AP prep goes hand-in-hand with practice tests, something that some students will be new to, and others will be all too familiar with. No matter your experience level, practice tests are one of the most practical, helpful ways to study.

What can you learn from a practice test? Here is our list of 4 tips to keep in mind for why practice tests and review can be so helpful.

1. Find Out How Ready You Are for the Real Test

The AP tests can be a significant investment of time, finances, and stress. And most colleges and universities will dispense academic credit to students who achieve 4s and 5s, and sometimes a 3.

A practice test serves as a fantastic lodestar for determining whether you’re on the right track at this point in the year. Ask yourself if you are happy with your practice score, bearing in mind of course, that you still have some content to learn in your AP course.
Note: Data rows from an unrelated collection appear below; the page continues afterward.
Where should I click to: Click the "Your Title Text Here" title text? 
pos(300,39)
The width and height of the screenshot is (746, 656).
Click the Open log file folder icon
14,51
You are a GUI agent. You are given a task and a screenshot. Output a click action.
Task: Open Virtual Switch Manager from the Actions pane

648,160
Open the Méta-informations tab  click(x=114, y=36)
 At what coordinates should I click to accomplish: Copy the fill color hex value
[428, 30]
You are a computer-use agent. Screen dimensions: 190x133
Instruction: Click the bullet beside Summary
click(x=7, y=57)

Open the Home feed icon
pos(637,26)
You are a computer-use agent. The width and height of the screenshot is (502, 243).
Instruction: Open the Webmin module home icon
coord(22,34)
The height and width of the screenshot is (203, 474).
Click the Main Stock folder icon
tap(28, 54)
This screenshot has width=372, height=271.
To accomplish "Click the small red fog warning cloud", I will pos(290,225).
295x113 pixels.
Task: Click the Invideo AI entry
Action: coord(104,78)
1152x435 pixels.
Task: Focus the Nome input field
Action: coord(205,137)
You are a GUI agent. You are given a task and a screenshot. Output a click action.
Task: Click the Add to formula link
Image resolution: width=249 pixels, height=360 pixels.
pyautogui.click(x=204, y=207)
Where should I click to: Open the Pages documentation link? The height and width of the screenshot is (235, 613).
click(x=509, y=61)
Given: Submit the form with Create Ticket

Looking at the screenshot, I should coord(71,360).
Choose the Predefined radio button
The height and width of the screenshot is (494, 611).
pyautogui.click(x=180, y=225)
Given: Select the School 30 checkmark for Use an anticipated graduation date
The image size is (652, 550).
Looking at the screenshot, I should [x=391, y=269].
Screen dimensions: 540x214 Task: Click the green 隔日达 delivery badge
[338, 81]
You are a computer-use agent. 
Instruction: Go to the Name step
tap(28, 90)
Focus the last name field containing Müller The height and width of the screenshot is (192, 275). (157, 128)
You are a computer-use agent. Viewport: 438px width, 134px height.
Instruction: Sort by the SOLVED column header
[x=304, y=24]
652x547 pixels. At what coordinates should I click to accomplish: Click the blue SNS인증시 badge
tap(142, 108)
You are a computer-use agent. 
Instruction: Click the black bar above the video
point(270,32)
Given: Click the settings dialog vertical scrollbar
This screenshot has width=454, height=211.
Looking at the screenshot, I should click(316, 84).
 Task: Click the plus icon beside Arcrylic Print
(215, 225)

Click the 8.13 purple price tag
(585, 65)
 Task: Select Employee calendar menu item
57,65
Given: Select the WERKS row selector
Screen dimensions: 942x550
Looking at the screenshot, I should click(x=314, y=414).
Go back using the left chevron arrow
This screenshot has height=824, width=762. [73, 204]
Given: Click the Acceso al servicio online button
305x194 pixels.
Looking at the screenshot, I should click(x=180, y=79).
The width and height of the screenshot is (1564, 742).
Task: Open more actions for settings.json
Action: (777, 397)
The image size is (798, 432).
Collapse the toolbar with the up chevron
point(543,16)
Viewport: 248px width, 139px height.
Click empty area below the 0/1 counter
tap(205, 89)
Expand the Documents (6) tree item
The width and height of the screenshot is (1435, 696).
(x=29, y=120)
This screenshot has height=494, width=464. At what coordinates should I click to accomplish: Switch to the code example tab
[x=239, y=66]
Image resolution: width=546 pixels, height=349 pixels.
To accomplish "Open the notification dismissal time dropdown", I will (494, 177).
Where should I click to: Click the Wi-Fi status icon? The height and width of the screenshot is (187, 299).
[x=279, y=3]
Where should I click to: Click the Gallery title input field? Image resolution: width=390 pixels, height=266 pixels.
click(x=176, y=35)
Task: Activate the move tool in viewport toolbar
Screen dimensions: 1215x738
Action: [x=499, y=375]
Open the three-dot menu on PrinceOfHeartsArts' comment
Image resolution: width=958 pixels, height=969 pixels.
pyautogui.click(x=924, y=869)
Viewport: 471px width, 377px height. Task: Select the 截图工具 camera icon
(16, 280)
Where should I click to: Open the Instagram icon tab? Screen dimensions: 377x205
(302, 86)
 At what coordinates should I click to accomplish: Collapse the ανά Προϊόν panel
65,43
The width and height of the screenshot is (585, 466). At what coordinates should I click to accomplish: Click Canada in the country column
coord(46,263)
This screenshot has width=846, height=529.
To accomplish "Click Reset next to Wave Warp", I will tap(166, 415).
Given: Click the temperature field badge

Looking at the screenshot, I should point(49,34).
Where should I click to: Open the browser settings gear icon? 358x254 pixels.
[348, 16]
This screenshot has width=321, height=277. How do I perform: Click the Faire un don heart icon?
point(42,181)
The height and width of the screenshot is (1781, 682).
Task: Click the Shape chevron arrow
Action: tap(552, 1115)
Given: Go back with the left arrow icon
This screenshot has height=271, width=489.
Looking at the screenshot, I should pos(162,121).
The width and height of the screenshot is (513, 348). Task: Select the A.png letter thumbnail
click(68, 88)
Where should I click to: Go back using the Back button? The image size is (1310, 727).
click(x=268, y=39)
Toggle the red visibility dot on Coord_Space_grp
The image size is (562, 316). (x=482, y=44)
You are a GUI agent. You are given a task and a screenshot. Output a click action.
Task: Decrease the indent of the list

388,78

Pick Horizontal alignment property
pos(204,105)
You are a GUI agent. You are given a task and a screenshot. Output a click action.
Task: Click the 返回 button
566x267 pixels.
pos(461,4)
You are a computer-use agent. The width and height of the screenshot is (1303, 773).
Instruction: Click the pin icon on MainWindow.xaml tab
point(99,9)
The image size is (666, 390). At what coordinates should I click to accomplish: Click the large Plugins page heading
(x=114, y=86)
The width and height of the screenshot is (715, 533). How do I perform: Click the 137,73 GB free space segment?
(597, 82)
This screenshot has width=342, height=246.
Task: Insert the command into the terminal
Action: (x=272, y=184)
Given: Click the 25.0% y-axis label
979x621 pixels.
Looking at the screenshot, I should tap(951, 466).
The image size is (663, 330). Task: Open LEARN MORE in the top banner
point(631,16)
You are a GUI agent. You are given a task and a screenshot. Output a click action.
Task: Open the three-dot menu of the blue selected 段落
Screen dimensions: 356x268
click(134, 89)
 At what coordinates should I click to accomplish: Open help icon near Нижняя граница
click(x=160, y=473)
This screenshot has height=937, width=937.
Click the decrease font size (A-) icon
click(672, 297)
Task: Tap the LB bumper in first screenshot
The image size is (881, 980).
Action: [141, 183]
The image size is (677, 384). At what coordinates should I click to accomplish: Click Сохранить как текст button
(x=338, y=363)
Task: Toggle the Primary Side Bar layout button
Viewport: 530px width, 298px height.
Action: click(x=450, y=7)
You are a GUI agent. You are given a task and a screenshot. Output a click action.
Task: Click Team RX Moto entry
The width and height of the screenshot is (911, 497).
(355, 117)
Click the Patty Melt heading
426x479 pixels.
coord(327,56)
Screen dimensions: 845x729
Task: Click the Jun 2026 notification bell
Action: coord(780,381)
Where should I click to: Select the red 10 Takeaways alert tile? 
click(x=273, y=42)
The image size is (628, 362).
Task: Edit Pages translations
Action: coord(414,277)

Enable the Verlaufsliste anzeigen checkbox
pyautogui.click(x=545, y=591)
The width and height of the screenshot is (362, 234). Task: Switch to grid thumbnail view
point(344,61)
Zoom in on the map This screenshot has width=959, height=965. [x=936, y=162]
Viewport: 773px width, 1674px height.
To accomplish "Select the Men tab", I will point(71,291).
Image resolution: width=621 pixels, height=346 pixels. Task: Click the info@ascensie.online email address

Are you prepared to put in the work in the next couple of months? What scores are the schools you are interested in looking for? What do you have going on that might impact studying as much as you might like?

These are all completely valid questions to ask yourself, so that you can plan to devote the right amount of time and energy to preparing for your exams in May.

2. Get Used to the Material

February is an interesting time in an AP course. There’s a lot you have covered, some of it a while ago. And there is a lot still to go. You can use a practice test as an indicator for what you still need to focus on learning, and what you might need to go back and review.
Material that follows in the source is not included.